Indeed, an InvestmentNews survey last week found that 66% of the more than 200 respondents support sequestration.

Among the re-spondents, 74% said the spending cuts would hurt the economy. Of those who felt that way, 73% said the short-term pain would be worth the long-term gain.

“If sequestration takes effect, it will certainly weaken the economy,” said Neal Solomon, managing director of WealthPro LLC. “The question is: Is that better or worse than continuing on a path of not addressing the problem? This problem needs to be addressed.”

The Congressional Budget Office has estimated that sequestration, combined with the tax increases that hit this year as part of the fiscal cliff deal, would reduce economic activity by 1.5 percentage points, cutting estimated 2013 GDP growth in half to 1.5%. Job losses related to sequestration have been estimated at between 1 million and 2 million, while government cutbacks could affect everything from food inspection to transportation security.

GETTING READY

Agencies such as the Securities and Exchange Commission are bracing for cuts. The SEC, which might have to trim its budget by more than $100 million, has not provided any details on how it would deal with a funding reduction, but SEC spokesman John Nester said that no staff furloughs or layoffs would result from sequestration.

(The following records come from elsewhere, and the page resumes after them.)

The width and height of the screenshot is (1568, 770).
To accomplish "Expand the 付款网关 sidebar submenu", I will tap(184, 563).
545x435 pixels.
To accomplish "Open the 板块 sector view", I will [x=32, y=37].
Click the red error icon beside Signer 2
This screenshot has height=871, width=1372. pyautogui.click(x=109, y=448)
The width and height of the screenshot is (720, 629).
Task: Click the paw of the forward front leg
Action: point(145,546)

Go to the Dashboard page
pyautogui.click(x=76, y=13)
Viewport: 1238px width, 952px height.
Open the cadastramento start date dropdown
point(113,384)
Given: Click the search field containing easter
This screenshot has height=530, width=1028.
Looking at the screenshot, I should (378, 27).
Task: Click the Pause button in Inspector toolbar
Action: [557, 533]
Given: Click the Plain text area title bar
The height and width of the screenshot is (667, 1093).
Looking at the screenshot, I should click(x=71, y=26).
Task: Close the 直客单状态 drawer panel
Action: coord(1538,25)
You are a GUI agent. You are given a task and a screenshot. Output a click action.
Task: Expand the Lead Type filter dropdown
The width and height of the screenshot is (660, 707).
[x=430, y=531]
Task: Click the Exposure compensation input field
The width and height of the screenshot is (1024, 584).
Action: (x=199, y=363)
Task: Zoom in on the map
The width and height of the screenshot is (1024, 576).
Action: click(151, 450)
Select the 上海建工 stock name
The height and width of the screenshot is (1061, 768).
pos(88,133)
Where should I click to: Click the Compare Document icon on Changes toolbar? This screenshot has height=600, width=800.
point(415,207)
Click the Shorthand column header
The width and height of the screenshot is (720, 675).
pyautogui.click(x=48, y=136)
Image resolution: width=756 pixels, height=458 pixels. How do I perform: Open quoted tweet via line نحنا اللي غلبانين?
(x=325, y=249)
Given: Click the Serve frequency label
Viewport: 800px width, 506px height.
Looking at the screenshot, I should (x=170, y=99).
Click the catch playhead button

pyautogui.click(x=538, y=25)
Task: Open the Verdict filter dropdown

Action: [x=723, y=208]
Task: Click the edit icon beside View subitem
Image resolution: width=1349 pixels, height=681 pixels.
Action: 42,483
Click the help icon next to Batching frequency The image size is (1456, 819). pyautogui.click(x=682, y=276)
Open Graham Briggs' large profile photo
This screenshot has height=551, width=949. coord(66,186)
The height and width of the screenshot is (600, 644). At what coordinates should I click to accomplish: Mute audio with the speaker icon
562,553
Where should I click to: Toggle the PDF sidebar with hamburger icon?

Chairman Elisse Walter told reporters Feb. 14 that in the event of sequestration, it wouldn’t be able to hire all the people it needed. “We won’t be able to do all the things we plan to do, but we are prepared,” she said.

“Essentially, they have to operate with both hands tied behind their back and walking on crutches,” said Marilyn Mohrman-Gillis, managing director of public policy and communication at the Certified Financial Planner Board of Standards Inc.

Kevin Berenzweig, a retirement adviser at Retirement Strategies Group, has mixed feelings about the impending budget cuts. He said that although federal spending must be reined in, sequestration is a blunt instrument that would harm a fragile economy.

“It’s going to have a negative psychological effect on consumer spending,” he said.

Mr. Berenzweig may see the impact of sequestration directly in San Diego, where he is based. The city is home to substantial U.S. Navy operations.

“It’s definitely a concern,” Mr. Berenzweig said.

The tussle over sequestration is one of a lineup of fiscal battles in Washington. On Jan. 1, lawmakers and Mr. Obama narrowly averted automatic tax increases and spending cuts with the so-called fiscal cliff bill.

NEW DEADLINES

After sequestration, if Congress can’t agree on a new federal budget — or extend the current one — by March 27, the government will shut down. And the federal debt limit ceiling is scheduled to expire in August.

Sequestration is the most easily survivable clash on the fight card, according to Barry Glassman, president of Glassman Wealth Services LLC.

“It’s the least evil of the four,” Mr. Glassman said.

Sequestration was set in motion last year as an element of the plan to extend the debt limit ceiling, although both Democrats and Republicans had expected to come up with another budgetary blueprint that would not impose such across-the-board cuts. Neither side, however, has shown any willingness to compromise before the deadline. Still, it’s unclear how long sequestration might last.

Even in his home region — Washington, D.C. — Mr. Glassman doesn’t foresee a big sequestration impact if it doesn’t last for more than a year.

“I don’t think it’s going to affect home prices, consumer spending and overall economic activity throughout the D.C. area,” said Mr. Glassman, who does not have any federal-employee clients.

Mr. Obama is calling on Congress to enact a package of spending cuts and tax reform, such as closing some deductions and loopholes, to stave off sequestration until lawmakers can agree to a long-term budget. Republicans counter that the fiscal cliff bill already provided tax increases on the wealthy and that Mr. Obama must offer more on the spending side.

There is some wiggle room. Under federal rules, agency employees must be given at least 30 days’ notice before being furloughed — providing time for lawmakers to undo the cuts.